Tacitus (c.56-c.120) Roman historian, orator, politician [Publius or Gaius Cornelius Tacitus]
“A Dialogue on Oratory,” sec. 13, Dialogus, Agricola, Germania

In The Works of Tacitus, Oxford trans., rev., vol. 2, (1854). The above is the version read at the funeral for Justice Hugo Black. The printed version differs in reading, at the start, "Me let the sweet Muses lead," and in using "anxious" for "odious."
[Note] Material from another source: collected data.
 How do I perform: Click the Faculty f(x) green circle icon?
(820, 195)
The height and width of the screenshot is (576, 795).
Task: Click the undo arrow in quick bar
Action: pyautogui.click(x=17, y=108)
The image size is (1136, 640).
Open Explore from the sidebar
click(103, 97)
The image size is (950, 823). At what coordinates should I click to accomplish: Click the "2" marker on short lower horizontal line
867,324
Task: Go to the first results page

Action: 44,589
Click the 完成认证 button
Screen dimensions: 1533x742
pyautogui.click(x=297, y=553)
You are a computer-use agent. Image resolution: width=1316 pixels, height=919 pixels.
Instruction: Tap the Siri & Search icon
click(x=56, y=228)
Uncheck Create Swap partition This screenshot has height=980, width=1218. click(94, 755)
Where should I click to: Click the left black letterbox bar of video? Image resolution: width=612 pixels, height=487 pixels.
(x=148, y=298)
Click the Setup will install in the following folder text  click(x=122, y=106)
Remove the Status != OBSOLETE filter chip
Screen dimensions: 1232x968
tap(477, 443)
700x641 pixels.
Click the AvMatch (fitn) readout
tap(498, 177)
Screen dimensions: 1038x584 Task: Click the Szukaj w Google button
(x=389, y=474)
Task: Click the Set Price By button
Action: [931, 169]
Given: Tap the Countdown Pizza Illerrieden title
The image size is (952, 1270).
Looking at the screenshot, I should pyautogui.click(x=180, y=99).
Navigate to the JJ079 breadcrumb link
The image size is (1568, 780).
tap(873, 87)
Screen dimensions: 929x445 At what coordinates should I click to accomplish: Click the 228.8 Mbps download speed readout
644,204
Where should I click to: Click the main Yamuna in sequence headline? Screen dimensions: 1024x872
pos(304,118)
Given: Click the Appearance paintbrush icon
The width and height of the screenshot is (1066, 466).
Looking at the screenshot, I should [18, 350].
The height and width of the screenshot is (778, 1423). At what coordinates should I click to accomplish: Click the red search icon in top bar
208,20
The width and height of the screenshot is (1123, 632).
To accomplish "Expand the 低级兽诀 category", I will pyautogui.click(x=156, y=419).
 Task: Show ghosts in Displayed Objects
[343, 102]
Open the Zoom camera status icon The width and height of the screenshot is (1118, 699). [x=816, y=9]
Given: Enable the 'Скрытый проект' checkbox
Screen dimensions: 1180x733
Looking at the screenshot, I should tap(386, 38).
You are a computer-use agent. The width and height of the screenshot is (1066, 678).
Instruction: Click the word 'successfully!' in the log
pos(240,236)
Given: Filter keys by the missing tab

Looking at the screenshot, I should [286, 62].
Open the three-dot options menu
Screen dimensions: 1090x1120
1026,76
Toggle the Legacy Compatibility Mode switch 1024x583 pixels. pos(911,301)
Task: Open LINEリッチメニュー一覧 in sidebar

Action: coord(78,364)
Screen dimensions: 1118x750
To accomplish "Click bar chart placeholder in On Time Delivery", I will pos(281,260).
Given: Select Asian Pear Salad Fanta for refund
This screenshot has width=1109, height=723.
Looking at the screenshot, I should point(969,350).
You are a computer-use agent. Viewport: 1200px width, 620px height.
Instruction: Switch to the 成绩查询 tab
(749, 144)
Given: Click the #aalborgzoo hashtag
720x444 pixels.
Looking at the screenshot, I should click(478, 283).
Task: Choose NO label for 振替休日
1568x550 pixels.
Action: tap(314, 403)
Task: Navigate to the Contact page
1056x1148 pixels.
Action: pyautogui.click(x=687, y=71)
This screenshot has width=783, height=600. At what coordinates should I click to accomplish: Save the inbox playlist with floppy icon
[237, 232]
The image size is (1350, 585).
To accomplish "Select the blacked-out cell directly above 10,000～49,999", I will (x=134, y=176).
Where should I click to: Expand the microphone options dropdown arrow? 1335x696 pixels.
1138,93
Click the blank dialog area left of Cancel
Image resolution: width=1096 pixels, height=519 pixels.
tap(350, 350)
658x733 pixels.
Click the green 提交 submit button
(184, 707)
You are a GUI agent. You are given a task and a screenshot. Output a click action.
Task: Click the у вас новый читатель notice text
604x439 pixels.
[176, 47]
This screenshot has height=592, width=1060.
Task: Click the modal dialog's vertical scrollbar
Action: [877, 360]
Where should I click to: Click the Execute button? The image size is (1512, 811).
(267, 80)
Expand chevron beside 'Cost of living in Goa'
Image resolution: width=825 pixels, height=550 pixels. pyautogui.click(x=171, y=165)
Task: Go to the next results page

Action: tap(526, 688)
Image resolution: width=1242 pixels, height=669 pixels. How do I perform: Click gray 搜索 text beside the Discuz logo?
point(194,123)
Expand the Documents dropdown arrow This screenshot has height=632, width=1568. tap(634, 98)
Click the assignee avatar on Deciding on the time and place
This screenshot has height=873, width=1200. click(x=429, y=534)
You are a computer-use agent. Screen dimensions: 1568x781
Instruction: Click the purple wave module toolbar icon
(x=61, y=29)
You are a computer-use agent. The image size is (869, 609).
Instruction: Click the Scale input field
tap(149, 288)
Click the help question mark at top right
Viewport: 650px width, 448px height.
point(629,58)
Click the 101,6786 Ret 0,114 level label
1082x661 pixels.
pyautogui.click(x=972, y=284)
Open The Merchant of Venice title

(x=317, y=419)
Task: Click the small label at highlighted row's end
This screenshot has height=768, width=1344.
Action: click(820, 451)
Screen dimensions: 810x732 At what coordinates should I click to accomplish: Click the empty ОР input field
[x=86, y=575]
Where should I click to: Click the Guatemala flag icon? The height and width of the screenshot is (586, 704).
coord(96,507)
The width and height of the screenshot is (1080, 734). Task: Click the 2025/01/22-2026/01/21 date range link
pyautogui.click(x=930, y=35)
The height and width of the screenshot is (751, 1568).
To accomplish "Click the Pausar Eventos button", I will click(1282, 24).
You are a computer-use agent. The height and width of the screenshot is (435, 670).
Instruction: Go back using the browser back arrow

Alt trans. (Peterson (1914)): "As for myself, may the 'sweet Muses,' as Virgil says, bear me away to their holy places where sacred streams do flow, beyond the reach of anxiety and care, and free from the obligation of performing each day some task that goes against the grain. May I no longer have anything to do with the mad racket and the hazards of the forum, or tremble as I try a fall with white-faced Fame. I do not want to be roused from sleep by the clatter of morning callers or by some breathless messenger from the palace; I do not care, in drawing my will, to give a money-pledge for its safe execution through anxiety as to what is to happen afterwards; I wish for no larger estate than I can leave to the heir of my own free choice. Some day or other the last hour will strike also for me, and my prayer is that my effigy may be set up beside my grave, not grim and scowling, but all smiles and garlands, and that no one shall seek to honour my memory either by a motion in the senate or by a petition to the Emperor."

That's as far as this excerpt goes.